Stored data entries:
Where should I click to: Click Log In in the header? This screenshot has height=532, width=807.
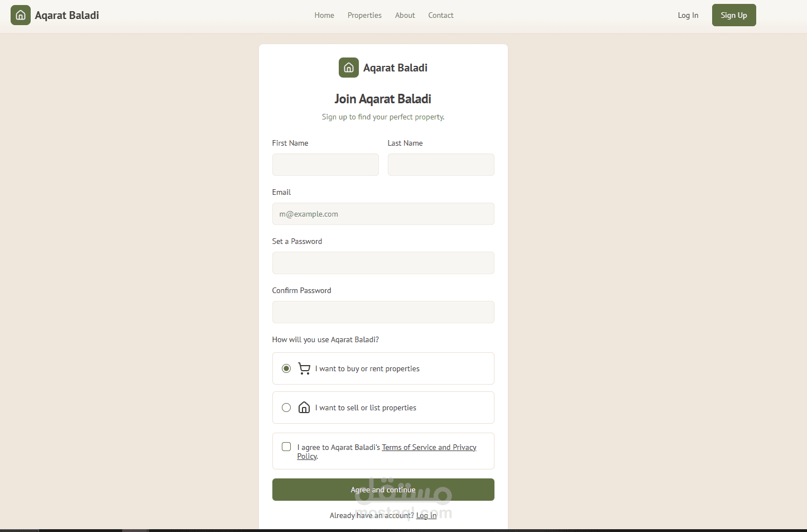(x=688, y=15)
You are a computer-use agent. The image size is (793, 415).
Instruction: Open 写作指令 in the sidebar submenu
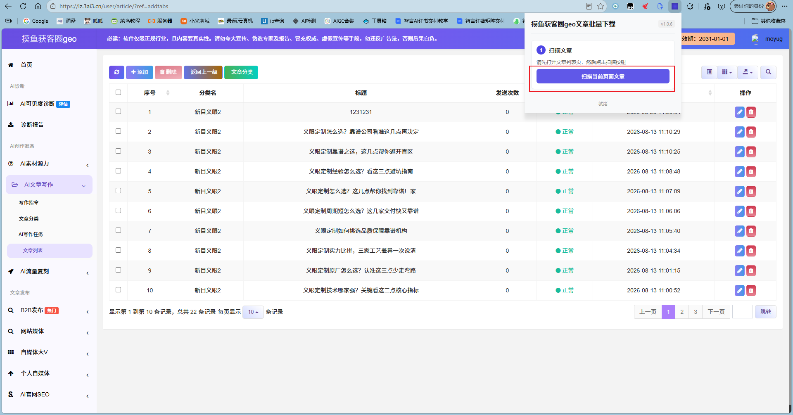(28, 203)
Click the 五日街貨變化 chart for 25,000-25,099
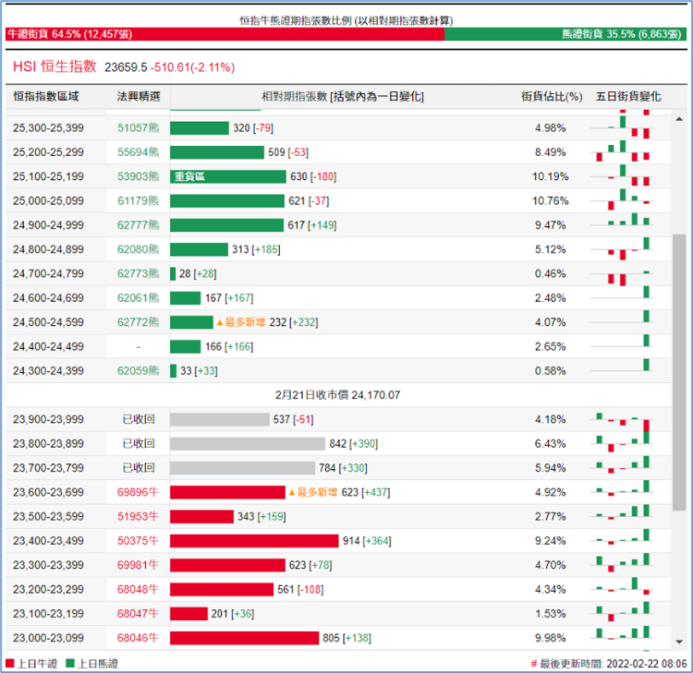The height and width of the screenshot is (673, 693). (x=628, y=200)
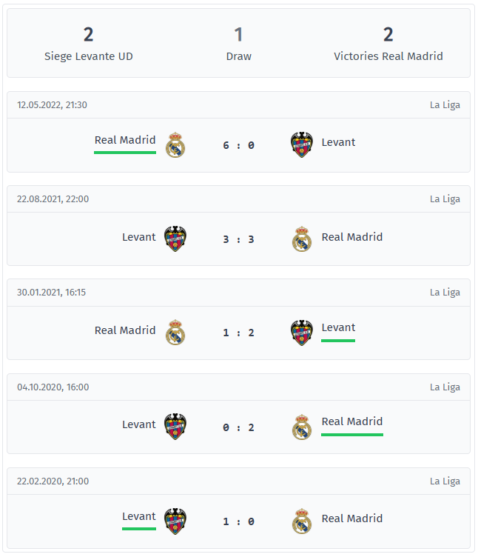Click Levante crest in 12.05.2022 match
Screen dimensions: 478x557
[x=302, y=145]
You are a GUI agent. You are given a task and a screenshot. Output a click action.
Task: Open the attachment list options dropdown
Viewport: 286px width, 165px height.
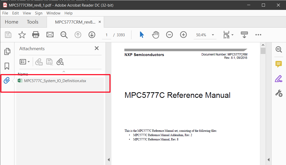[x=24, y=62]
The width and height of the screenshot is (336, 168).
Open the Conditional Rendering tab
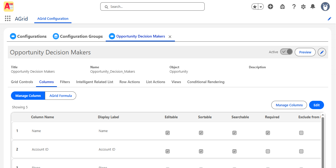tap(206, 82)

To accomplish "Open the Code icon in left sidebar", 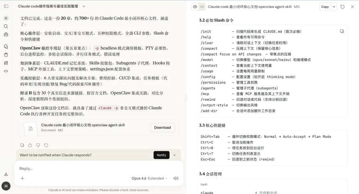I will click(x=6, y=71).
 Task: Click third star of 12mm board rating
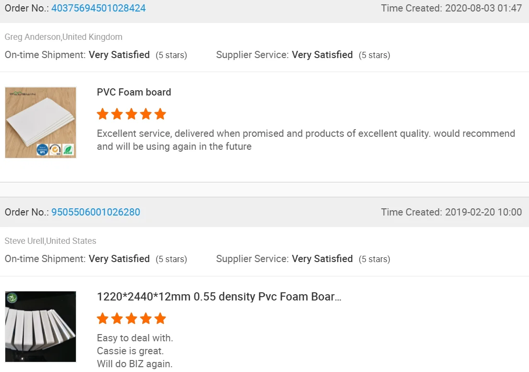point(131,318)
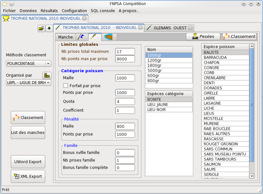Enable the Forfait par prise checkbox
This screenshot has height=194, width=263.
(66, 86)
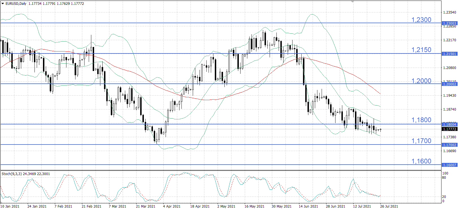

* What you need to do:
Please report all lines in the entries where "agent" appears.

* Expected answer:
You are a computer-use agent. The image size is (793, 415).
You are a GUI agent. You are given a task and a screenshot. Output a click action.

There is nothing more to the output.